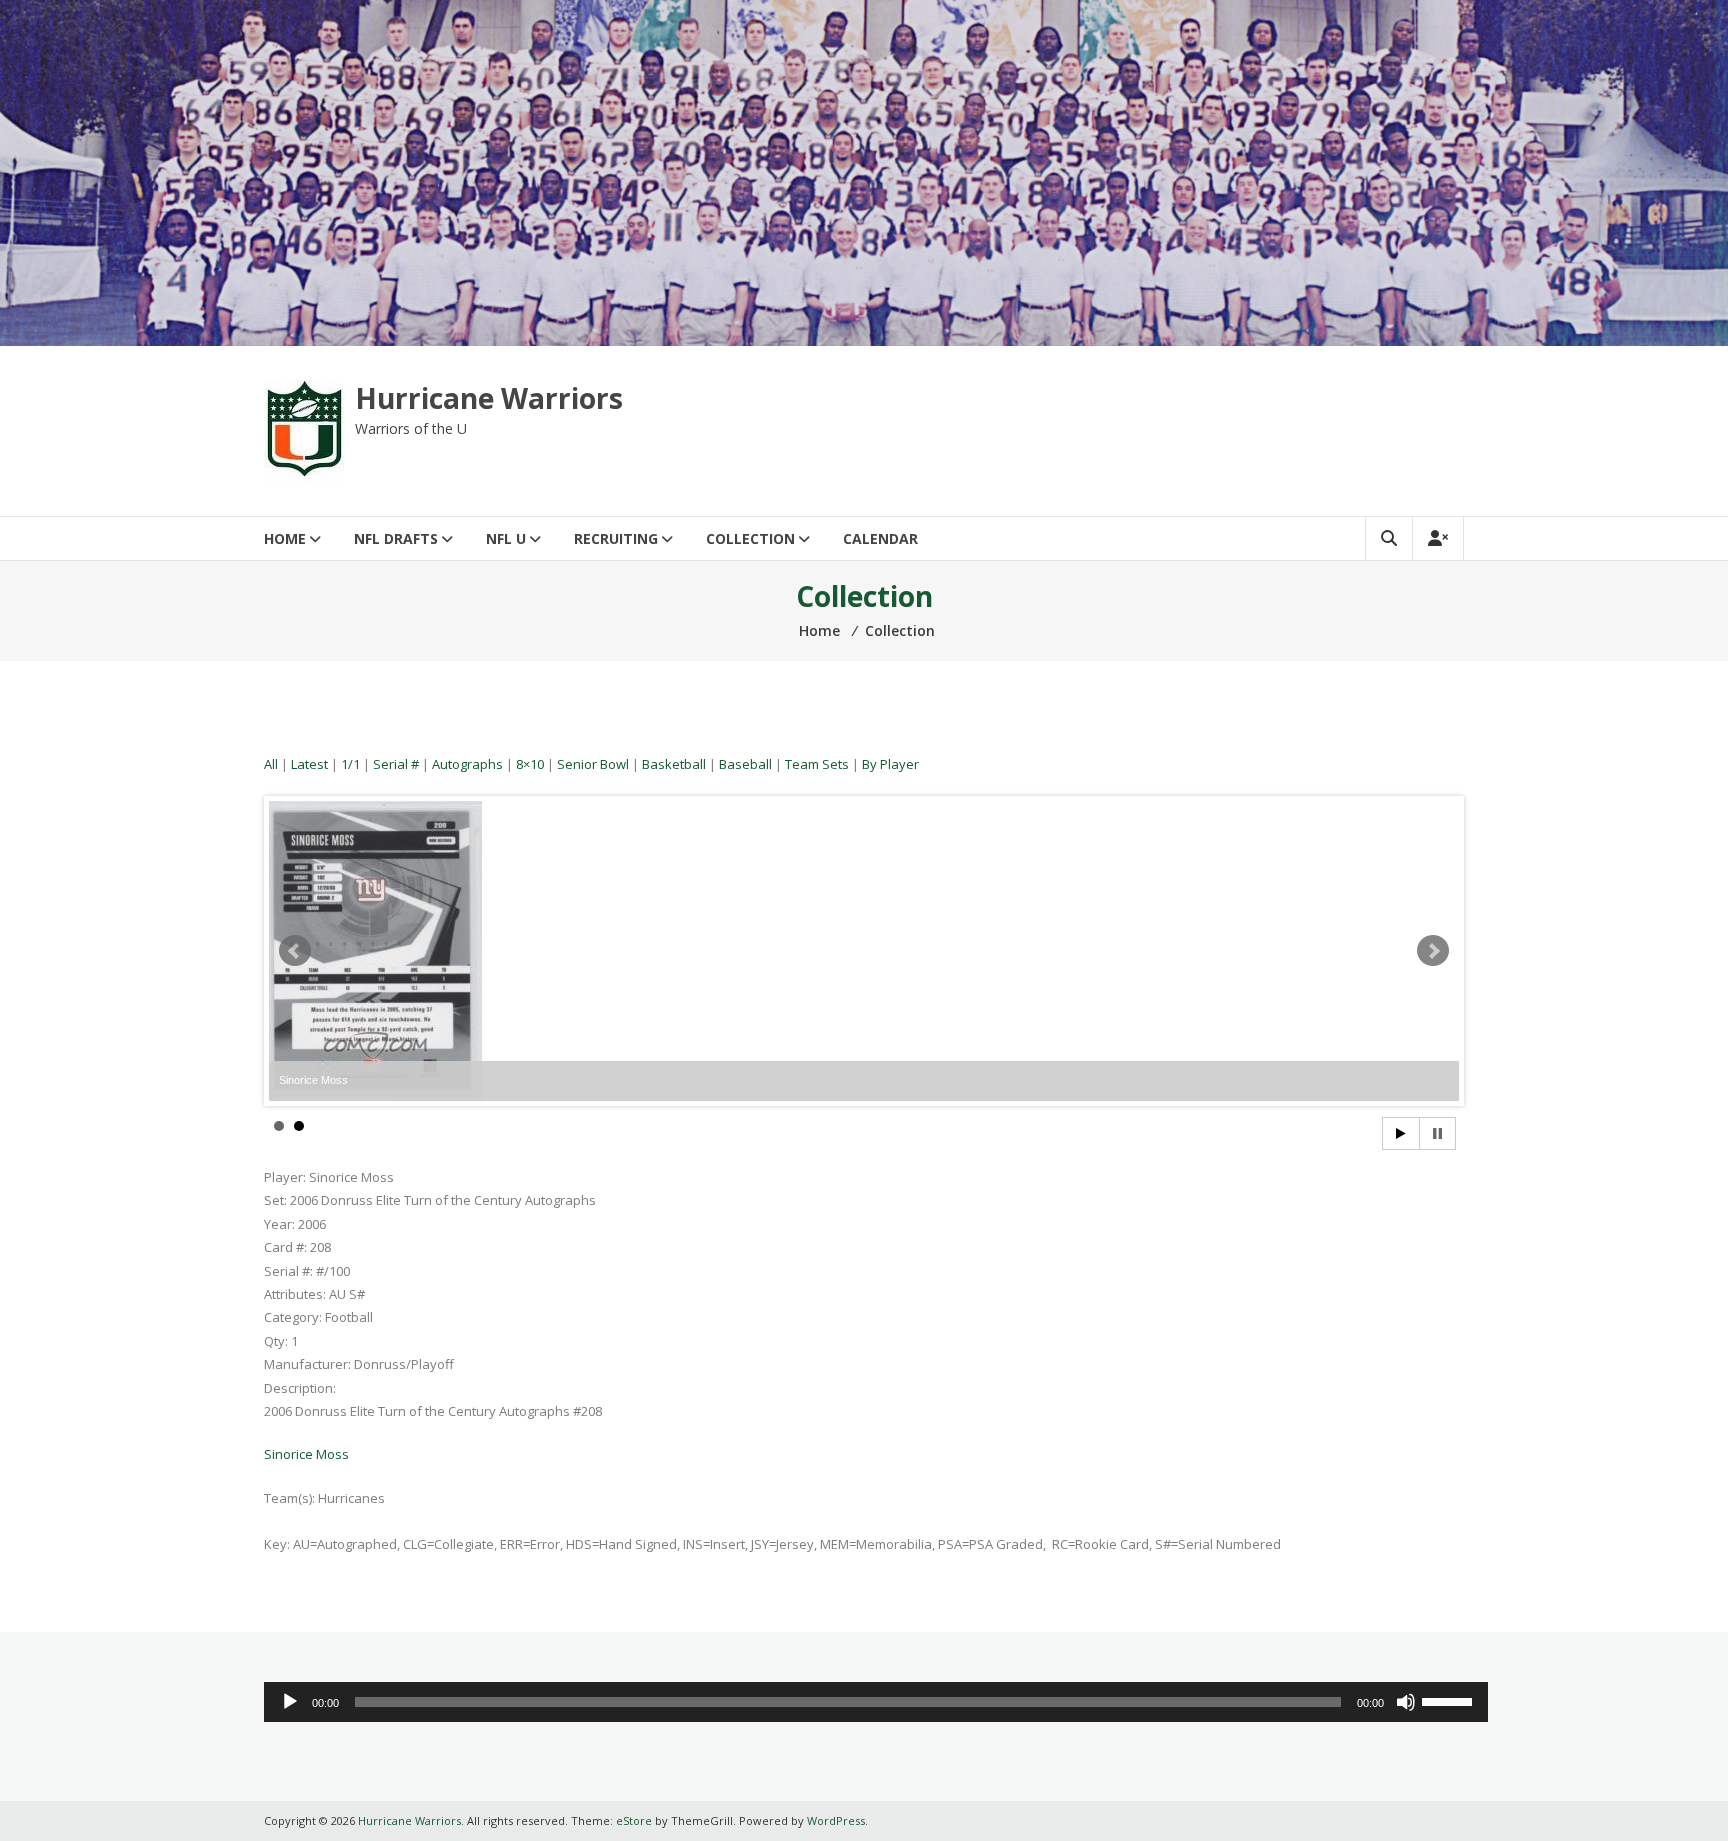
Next (1433, 951)
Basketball (674, 764)
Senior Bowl (593, 764)
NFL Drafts (396, 538)
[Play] (290, 1702)
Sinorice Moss (306, 1454)
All (271, 764)
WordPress (836, 1820)
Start (1401, 1133)
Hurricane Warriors (489, 398)
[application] (876, 1702)
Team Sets (817, 764)
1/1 (350, 764)
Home (285, 538)
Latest (309, 764)
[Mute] (1406, 1702)
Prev (295, 951)
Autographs (467, 764)
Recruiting (616, 538)
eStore (634, 1820)
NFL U (506, 538)
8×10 (530, 764)
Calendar (880, 538)
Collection (750, 538)
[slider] (1450, 1700)
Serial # (396, 764)
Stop (1437, 1133)
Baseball (745, 764)
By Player (890, 764)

----

> **Work item**:
Output the material above exactly, without pictures.

> **Result of the task**:
Next (1433, 951)
Basketball (674, 764)
Senior Bowl (593, 764)
NFL Drafts (396, 538)
[Play] (290, 1702)
Sinorice Moss (306, 1454)
All (271, 764)
WordPress (836, 1820)
Start (1401, 1133)
Hurricane Warriors (489, 398)
[application] (876, 1702)
Team Sets (817, 764)
1/1 (350, 764)
Home (285, 538)
Latest (309, 764)
[Mute] (1406, 1702)
Prev (295, 951)
Autographs (467, 764)
Recruiting (616, 538)
eStore (634, 1820)
NFL U (506, 538)
8×10 (530, 764)
Calendar (880, 538)
Collection (750, 538)
[slider] (1450, 1700)
Serial # (396, 764)
Stop (1437, 1133)
Baseball (745, 764)
By Player (890, 764)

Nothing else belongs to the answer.